- Saved data entries
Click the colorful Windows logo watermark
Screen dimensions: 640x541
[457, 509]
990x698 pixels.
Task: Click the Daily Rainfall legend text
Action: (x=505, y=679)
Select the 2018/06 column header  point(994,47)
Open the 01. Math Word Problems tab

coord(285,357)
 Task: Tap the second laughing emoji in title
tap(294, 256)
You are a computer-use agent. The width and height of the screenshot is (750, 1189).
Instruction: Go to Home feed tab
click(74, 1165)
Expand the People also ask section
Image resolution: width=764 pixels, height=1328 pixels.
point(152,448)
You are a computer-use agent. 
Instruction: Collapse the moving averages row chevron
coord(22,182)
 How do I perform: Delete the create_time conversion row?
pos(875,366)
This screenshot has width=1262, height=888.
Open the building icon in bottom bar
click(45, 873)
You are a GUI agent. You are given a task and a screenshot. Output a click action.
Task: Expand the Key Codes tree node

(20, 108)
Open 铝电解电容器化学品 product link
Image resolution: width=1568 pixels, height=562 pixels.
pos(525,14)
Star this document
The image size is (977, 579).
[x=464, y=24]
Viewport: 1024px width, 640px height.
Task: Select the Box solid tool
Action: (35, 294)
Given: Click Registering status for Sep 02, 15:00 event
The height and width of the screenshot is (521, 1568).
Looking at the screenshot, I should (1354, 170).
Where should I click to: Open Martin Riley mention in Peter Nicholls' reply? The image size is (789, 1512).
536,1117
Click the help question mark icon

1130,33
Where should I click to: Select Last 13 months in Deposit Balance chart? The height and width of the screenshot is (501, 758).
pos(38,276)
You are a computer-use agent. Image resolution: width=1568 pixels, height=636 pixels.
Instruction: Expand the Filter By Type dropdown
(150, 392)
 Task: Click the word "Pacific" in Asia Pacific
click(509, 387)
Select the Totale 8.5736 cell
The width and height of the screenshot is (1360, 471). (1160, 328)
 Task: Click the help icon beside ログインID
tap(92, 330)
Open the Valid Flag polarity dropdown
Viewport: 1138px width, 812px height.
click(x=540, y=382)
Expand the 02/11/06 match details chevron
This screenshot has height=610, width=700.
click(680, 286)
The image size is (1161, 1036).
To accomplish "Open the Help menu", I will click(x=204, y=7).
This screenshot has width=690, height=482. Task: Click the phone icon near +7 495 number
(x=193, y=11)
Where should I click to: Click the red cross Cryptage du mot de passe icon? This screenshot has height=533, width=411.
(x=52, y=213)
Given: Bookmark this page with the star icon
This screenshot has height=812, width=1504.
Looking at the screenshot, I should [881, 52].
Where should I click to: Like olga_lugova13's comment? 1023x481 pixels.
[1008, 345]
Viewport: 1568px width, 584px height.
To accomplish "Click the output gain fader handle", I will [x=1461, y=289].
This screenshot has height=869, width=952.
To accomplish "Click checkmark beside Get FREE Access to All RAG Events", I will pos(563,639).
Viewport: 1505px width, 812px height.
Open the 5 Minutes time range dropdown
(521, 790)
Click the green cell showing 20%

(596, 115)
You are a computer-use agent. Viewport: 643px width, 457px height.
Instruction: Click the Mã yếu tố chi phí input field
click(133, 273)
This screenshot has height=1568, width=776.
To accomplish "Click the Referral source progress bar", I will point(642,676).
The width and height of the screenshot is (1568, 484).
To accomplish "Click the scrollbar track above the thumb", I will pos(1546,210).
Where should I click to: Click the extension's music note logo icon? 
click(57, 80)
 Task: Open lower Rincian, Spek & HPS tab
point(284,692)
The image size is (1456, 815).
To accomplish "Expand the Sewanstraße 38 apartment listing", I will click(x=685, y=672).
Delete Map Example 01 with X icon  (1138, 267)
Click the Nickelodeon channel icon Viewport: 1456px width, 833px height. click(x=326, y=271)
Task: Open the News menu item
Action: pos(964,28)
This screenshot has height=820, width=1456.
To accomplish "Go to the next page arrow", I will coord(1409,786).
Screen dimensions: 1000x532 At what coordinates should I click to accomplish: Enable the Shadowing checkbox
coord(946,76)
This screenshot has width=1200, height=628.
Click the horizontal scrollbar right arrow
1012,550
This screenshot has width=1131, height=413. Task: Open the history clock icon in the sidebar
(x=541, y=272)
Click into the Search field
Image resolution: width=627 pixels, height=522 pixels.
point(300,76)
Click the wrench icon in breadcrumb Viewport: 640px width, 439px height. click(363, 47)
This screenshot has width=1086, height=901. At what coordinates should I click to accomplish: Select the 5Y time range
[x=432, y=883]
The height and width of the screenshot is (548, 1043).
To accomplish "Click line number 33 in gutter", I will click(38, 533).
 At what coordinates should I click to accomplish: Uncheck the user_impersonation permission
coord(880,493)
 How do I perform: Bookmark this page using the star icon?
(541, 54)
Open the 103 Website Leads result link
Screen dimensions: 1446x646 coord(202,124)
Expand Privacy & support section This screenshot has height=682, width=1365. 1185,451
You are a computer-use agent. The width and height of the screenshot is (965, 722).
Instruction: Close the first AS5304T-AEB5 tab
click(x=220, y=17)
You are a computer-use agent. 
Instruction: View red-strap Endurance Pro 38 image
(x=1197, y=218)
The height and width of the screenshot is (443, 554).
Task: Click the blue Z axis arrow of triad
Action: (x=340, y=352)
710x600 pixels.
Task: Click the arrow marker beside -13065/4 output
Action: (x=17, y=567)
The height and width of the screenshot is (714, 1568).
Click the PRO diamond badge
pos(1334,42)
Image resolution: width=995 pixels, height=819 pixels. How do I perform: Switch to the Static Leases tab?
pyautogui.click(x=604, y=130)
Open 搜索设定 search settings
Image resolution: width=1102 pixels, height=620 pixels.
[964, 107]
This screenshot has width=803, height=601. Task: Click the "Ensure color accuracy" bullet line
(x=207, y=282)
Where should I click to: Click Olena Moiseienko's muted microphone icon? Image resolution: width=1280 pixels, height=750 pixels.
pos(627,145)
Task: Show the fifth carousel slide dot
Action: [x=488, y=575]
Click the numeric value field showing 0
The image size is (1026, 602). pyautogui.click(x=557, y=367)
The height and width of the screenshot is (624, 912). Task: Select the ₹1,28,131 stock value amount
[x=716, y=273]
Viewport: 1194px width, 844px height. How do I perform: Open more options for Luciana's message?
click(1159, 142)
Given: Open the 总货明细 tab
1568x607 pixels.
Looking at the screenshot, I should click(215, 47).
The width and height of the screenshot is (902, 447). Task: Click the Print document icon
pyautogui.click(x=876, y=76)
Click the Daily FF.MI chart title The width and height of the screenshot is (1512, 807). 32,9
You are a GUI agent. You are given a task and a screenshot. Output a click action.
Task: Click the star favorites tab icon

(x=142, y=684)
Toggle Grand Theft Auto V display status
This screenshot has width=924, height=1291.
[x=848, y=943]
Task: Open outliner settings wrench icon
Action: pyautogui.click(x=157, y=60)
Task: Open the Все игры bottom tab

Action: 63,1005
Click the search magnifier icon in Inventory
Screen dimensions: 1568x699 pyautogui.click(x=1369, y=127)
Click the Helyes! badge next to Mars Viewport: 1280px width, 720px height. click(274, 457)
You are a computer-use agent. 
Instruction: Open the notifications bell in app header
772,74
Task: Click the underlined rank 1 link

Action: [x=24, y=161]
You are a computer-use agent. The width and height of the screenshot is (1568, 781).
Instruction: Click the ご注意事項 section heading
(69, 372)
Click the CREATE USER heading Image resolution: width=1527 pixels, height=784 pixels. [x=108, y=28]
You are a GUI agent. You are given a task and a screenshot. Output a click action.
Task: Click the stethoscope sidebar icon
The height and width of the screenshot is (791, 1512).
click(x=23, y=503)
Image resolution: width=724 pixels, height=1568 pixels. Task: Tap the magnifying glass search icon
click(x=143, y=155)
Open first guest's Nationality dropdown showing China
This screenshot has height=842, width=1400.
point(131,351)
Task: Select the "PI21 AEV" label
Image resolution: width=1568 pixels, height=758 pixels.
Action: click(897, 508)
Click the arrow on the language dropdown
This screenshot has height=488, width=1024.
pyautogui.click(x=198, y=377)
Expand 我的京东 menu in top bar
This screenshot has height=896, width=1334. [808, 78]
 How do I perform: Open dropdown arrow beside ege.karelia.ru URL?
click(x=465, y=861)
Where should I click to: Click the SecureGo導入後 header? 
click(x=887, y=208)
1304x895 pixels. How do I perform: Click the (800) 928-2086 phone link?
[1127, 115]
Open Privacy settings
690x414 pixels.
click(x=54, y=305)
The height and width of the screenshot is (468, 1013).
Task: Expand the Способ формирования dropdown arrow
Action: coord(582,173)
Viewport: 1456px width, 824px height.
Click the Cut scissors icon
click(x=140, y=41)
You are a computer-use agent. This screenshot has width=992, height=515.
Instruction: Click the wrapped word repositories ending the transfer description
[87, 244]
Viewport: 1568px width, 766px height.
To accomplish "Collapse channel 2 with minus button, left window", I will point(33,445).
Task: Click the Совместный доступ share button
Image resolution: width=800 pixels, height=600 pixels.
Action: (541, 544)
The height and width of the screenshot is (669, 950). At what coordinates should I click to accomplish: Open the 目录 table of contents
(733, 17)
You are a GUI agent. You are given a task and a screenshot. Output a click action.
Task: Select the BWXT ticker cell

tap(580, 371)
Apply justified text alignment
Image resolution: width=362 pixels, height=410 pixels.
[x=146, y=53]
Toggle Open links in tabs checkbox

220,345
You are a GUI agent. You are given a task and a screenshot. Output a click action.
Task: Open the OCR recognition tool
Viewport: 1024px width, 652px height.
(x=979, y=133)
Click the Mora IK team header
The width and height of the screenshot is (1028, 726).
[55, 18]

- Task directions
Take exactly the lines from the one containing "Click the Daily FF.MI" through the one containing "Toggle Grand Theft Auto V display status" in the data above, and output them with nothing added.

- Exercise answer
Click the Daily FF.MI chart title The width and height of the screenshot is (1512, 807). 32,9
You are a GUI agent. You are given a task and a screenshot. Output a click action.
Task: Click the star favorites tab icon

(x=142, y=684)
Toggle Grand Theft Auto V display status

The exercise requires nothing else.